For either choice, Java offers many ways to deal with strings by providing theStringandStringTokenizerclasses. While these classes provide a handy interface, inadvertent use can cause serious memory leaks. This article explains how to parse text without running out of memory.
Consider yourself writing a simple phone book application. Each phone book record
contains information such as phone and fax numbers, home address and some other data.
Suppose you decided to use textual format for the database, where each record is
stored on a separate line, as a colon delimited string.
Imagine a user who wants to sort the phone book by person's fax number,
and the application loads fax numbers from all the records.
Surprisingly the phone book application runs out of memory, as if it have loaded
the entire database (which it was not designed for) and crashes. The user is justly unhappy
and quickly switches to another phone book application.
While this scenario is simplistic and exaggerated, I have ran into similar situations in real applications. Such memory leaks are very hard to identify, since the code of the application is perfectly correct. The profiler will tell you that you use too much memory, and even tell you that most memory is used by strings, which is what you expect. But why do the strings take so much memory ? This is the question that this article deals with, and at the end, a solution is suggested.
A downloadable demo program demonstrates all approaches. At the end of this document you can find the instructions on how to use the demo.
However, let's begin at the beginning.
First let's check a naive approach that would have caused the problem.
For simplicity, assume we retrieve the first field:
private static String extractFirstField(String str) {
int colonPos = str.indexOf(':');
return str.substring(0, colonPos);
}
public String[] extractFirstFields(String[] lines) {
Vector firstFields = new Vector(lines.length);
for (int i=0 ; i < lines.length ; i++) {
firstFields.add(extractFirstField(lines[i]);
}
return (String[])firstFields.toArray(new String[0]);
}
The complete code listing appears in the references section.
Suppose our phone book has 10,000 entries and its total size is 10MB.
The fax number is a 10 digits string, so you'd expect to have
a memory footprint of about 100KB. What you get is a memory footprint of about 20MB.
"20MB ? What did I do wrong ?", you ask yourself. Indeed, 20MB are twice the size of
the database file, and at first sight this may look quite odd. However, we recall that strings
are built of characters, and characters in Java occupy two bytes, to handle non-Latin character
sets. If our data is plain ASCII text, only one byte is written for each character in a string.

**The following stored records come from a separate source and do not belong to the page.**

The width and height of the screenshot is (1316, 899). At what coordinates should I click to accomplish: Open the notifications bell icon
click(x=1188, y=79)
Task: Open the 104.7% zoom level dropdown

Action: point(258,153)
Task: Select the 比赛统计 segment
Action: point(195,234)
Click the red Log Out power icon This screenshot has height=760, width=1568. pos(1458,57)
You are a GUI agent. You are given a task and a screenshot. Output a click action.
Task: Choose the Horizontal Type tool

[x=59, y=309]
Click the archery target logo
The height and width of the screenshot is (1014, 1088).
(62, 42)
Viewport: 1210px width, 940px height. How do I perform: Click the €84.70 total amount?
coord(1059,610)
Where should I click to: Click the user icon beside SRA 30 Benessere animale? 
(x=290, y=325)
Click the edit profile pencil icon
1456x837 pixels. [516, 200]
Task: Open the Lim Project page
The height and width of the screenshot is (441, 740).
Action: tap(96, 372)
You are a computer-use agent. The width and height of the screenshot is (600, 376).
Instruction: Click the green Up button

When the file is read into a string again, Java classes convert the single byte into
the appropriate Java character, which accounts for the difference between the file size and
the memory required to hold the strings in the memory.
In the demo application, select the "Naive (indexOf+substring)" method, and
observe as the memory goes low, until we get an java.lang.OutOfMemoryError exception
after about 75% of the data has been loaded.
Now it appears that the all file contents were loaded, instead of just the first field.
To find how it could happen, let's look inside the String class:
public final class String implements ......
{
private char value[];
private int offset;
private int count;
......
......
// more fields and methods follow
}
The actual data is stored in an array named value.
Since strings are immutable, this array can be shared across String
objects. This is exactly what the substring() method does - it
shares its characters array with the child sub-string.
The method calls a private constructor, and its arguments are the now shared characters
buffer and first and the last indices of the substring.
This process can repeat itself when we ask for
a substring of the child string. In such case, the parent, its child and its grandchild
strings, all share the same characters buffer.
As we see, substrings retain the reference to the original characters array.
While it certainly saves memory when the original string is referenced by the application,
it wastes memory if the original string is no longer needed. In such case, the String
object itself can be collected, but its (potentially large) characters array
cannot be discarded, since a substring still references it.
Another approach would be to use the StringTokenizer class:
private static String extractField(String str, int fieldNum) {
StringTokenizer t = new StringTokenizer(str, ":");
for (int i = 0; i < fieldNum - 1; i++) {
t.nextToken();
}
return t.nextToken();
}
However, the results are still the same. Looking into the source code of
the nextToken() method reveals that it invokes the substring() method on
the string passed in the tokenizer's constructor.
Therefore, the extracted field still references the characters array of the original string.
The most powerful (and on the other hand the simplest) way to retrieve fields from a
delimited string is to use the split() method, introduced
with JDK 1.4. Regular expressions are very popular in the field of text processing,
and are one of the exiting features of the PERL language.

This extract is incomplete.